- Opening Delimiter -

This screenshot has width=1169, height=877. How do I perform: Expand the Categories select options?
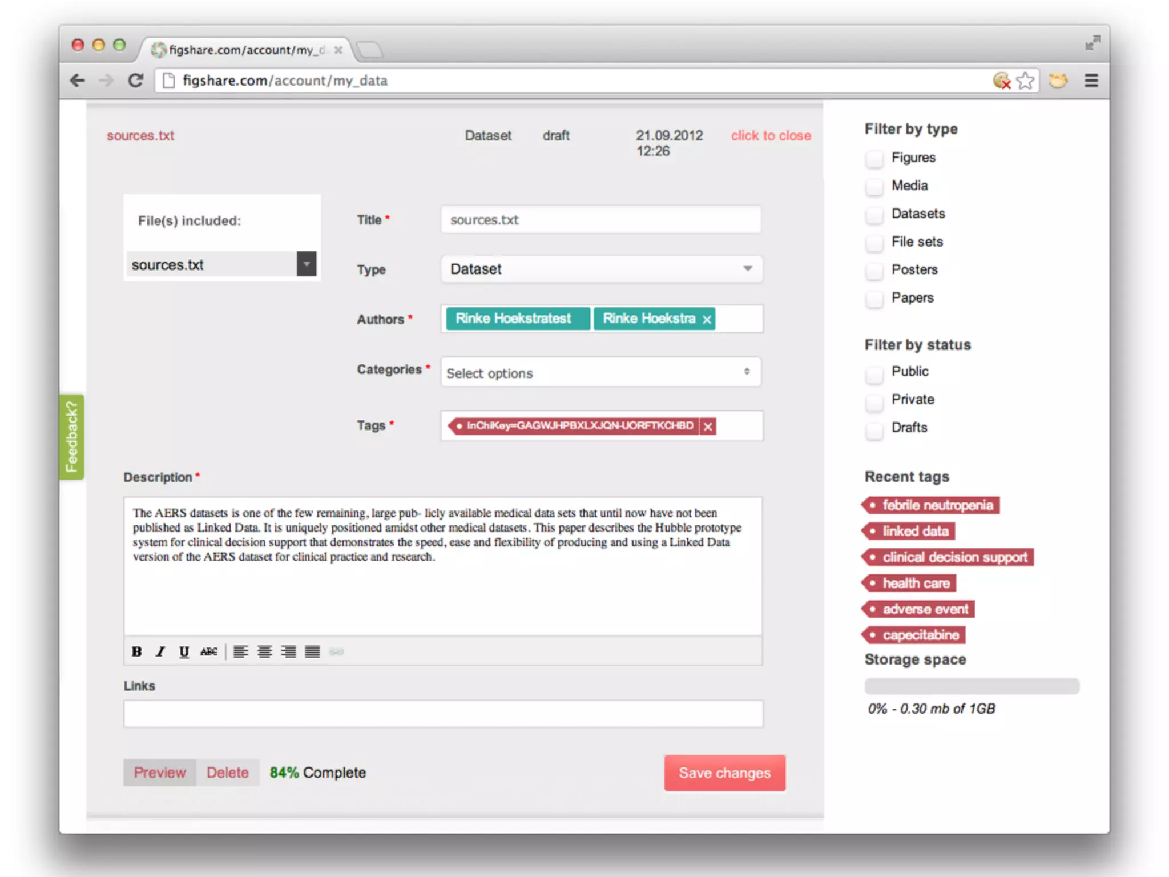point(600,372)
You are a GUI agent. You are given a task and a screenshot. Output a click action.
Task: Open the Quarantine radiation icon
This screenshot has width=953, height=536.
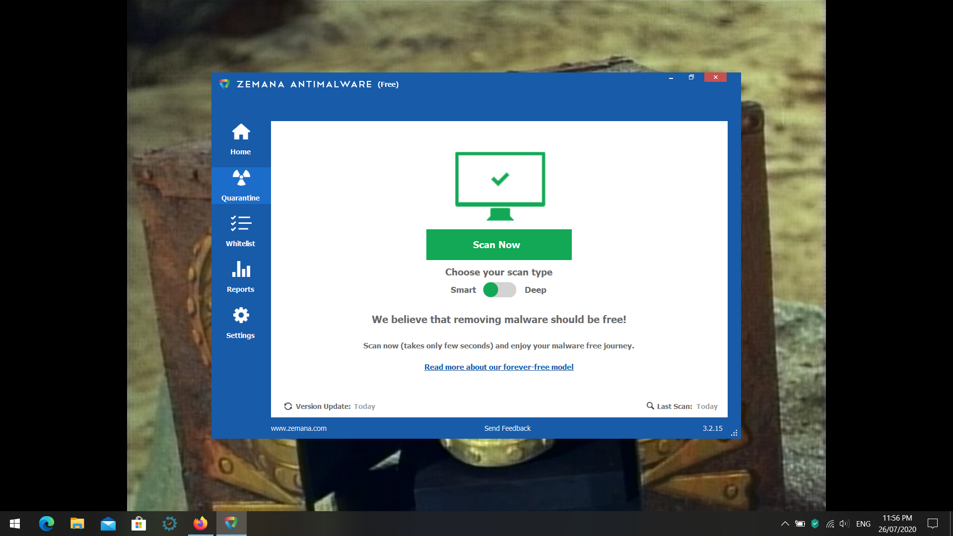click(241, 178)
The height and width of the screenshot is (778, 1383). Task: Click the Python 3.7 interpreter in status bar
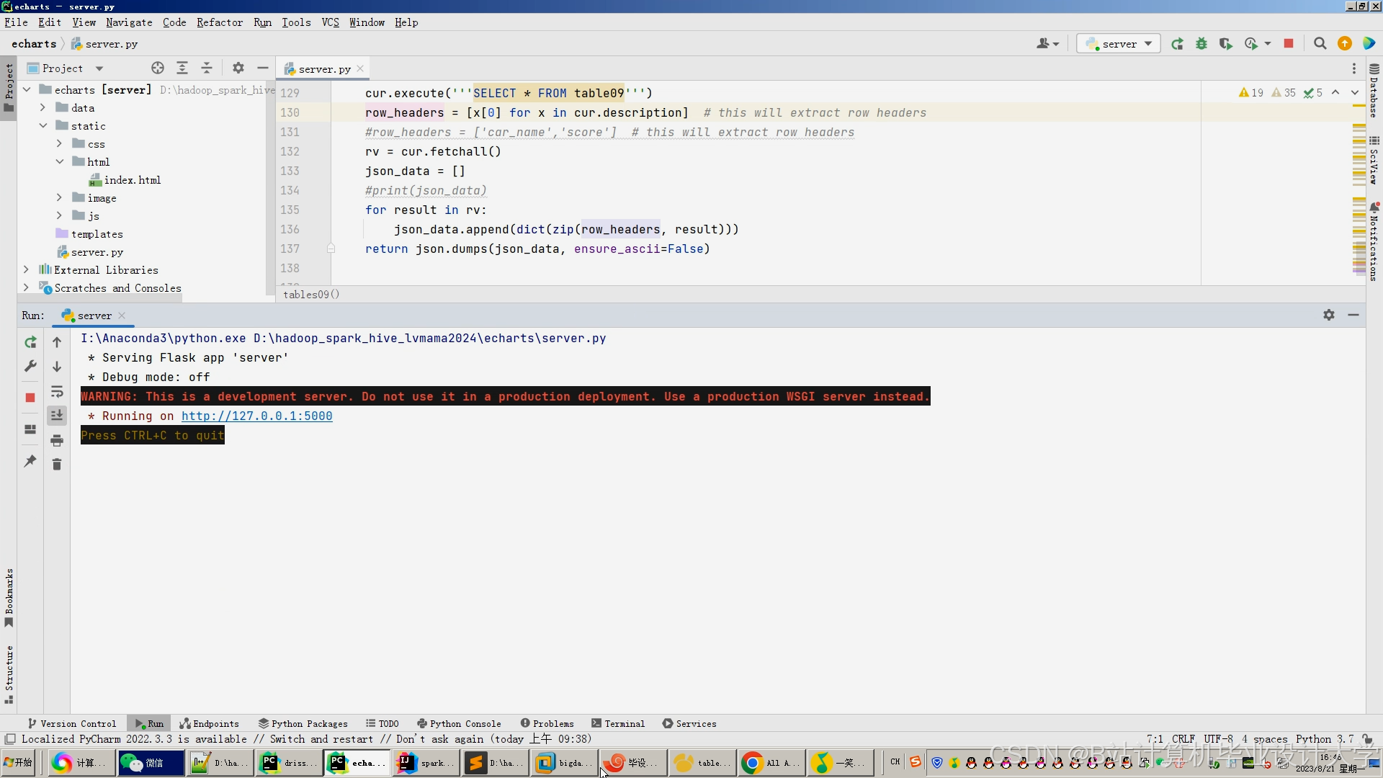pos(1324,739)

- Closing Delimiter -
- Opening Delimiter -

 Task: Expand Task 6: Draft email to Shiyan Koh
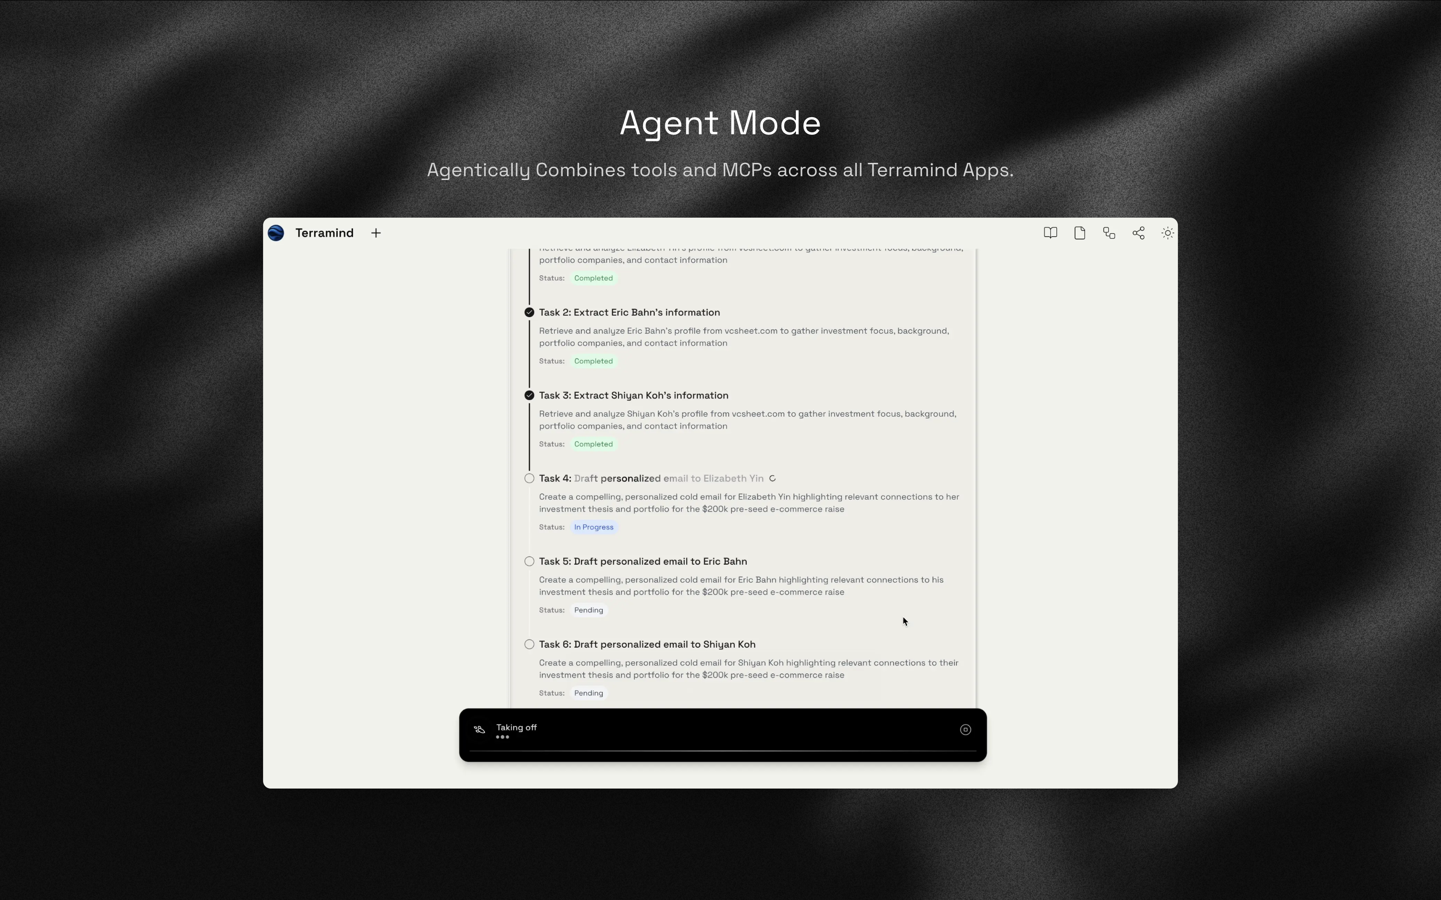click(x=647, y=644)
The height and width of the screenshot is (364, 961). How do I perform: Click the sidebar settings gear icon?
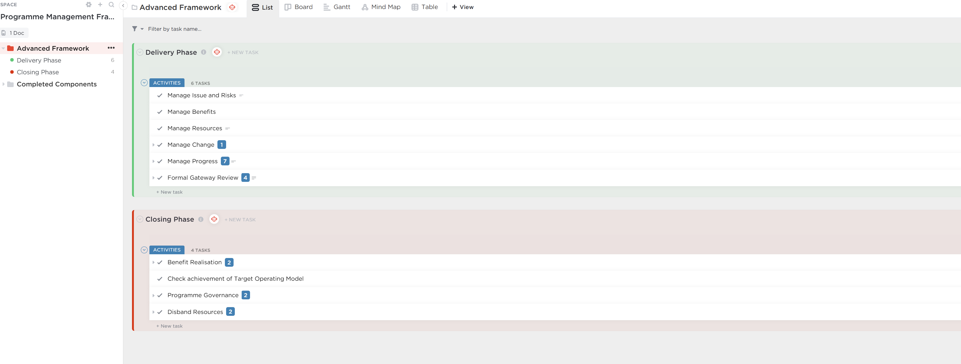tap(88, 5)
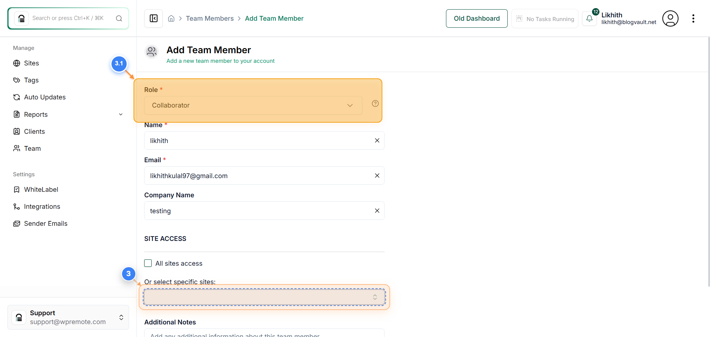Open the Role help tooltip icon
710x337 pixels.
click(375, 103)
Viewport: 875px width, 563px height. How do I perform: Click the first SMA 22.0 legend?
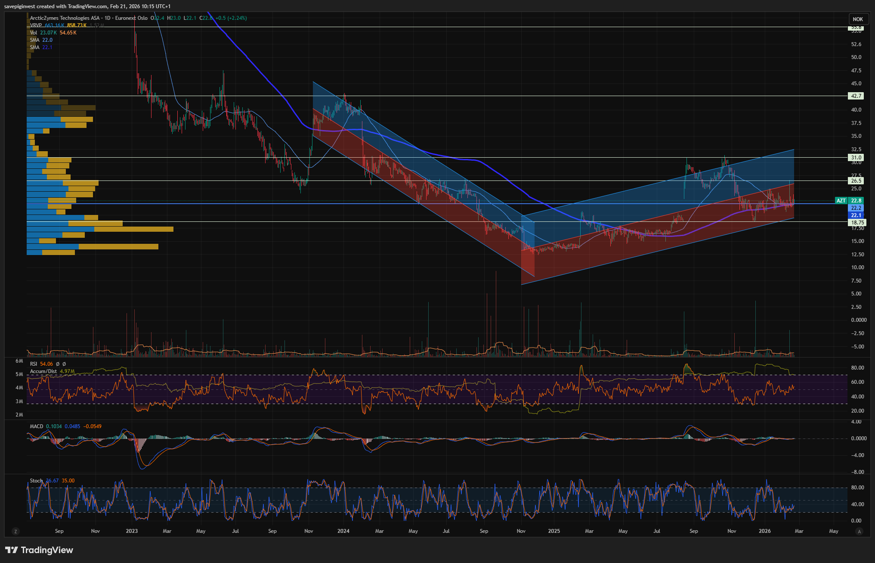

- Closing Delimiter -
- Opening Delimiter -

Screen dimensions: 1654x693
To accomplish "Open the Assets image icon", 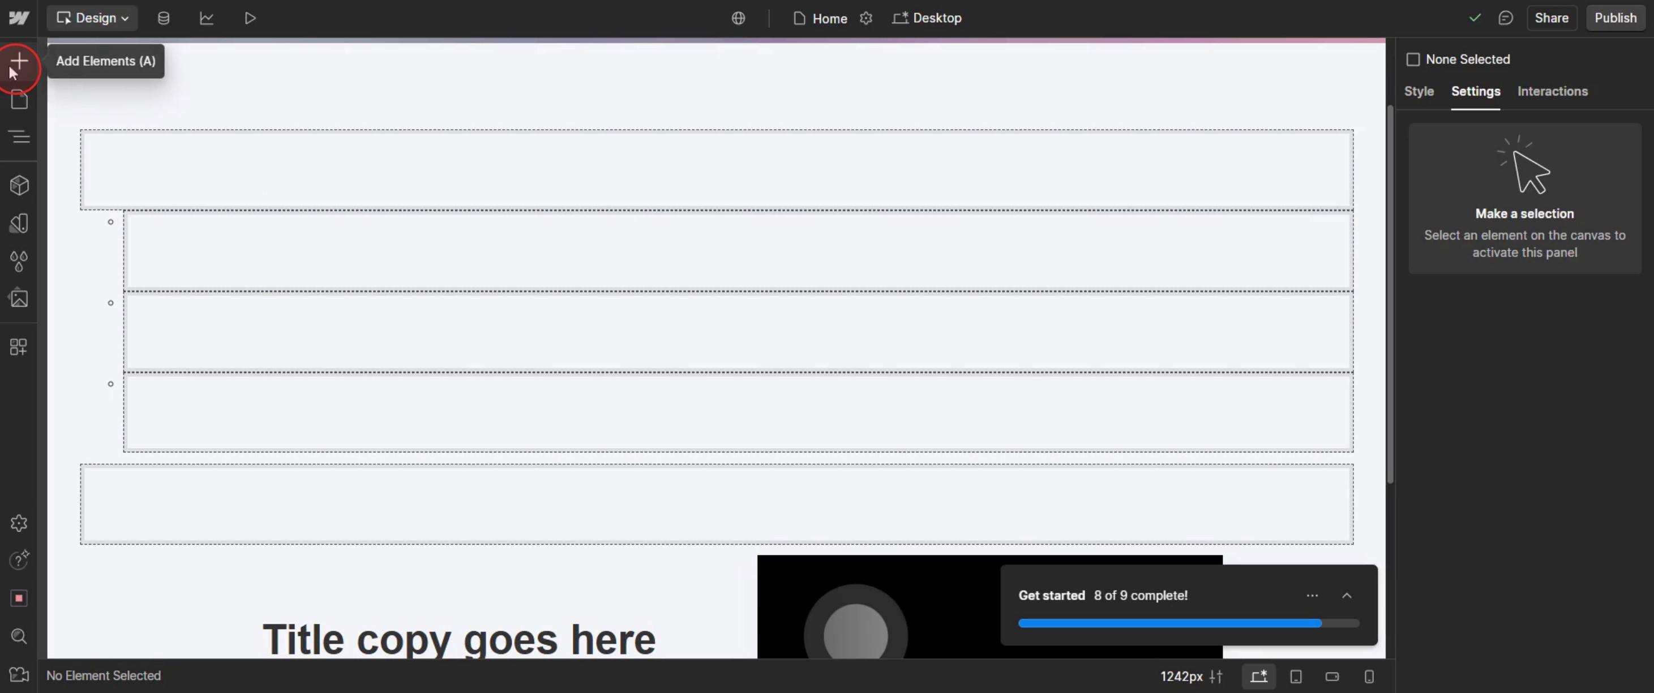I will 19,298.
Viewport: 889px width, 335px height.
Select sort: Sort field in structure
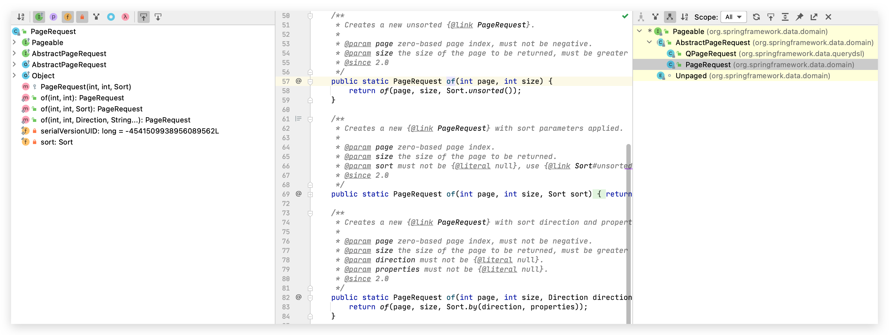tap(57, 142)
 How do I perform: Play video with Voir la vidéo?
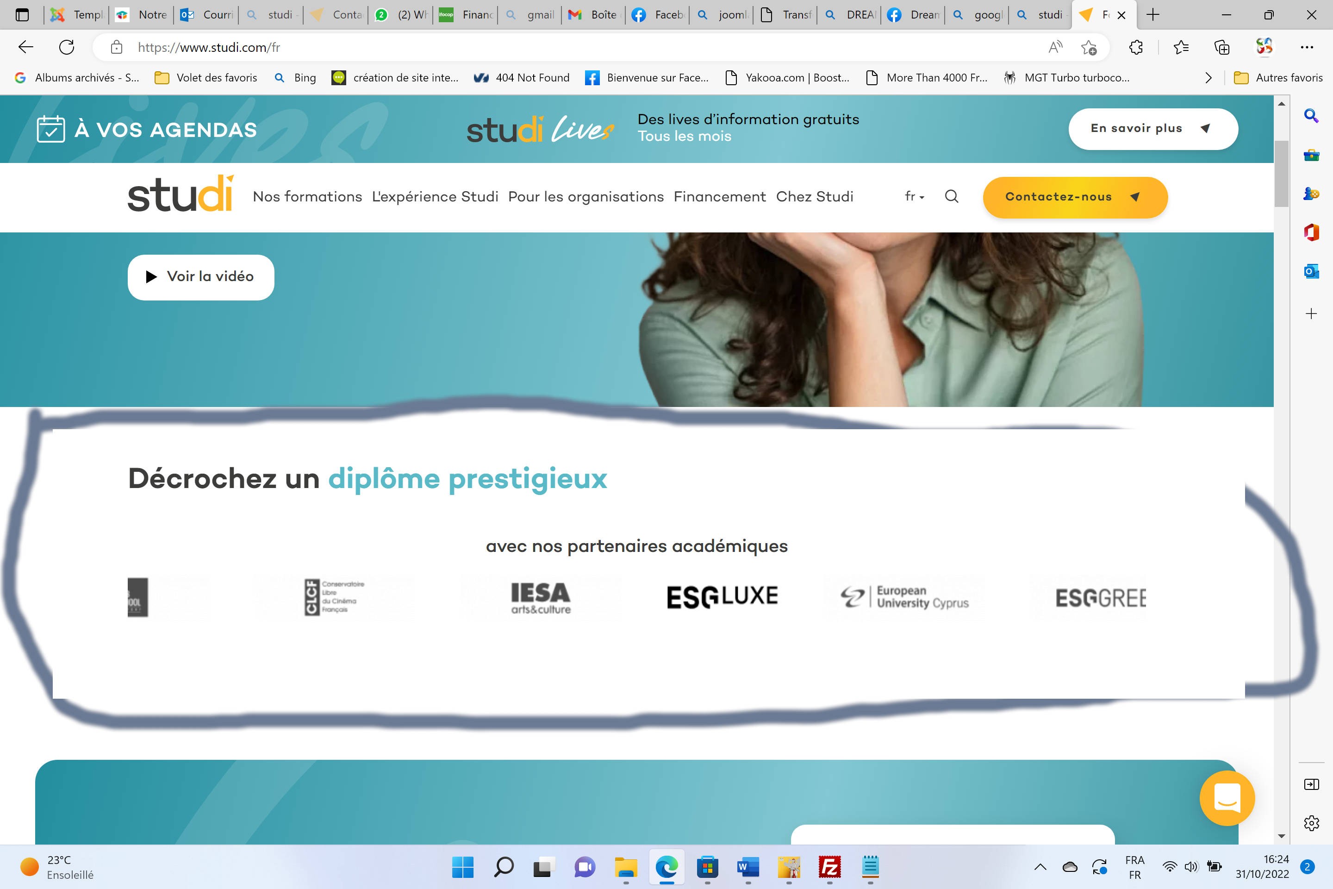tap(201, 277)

- Closing Delimiter -

What is needed:
Pull out every line of the records above that contains the word "Viewport".

Result below:
Viewport: 875px width, 563px height. How do I perform: Click the first SMA 22.0 legend?
Viewport: 889px width, 335px height.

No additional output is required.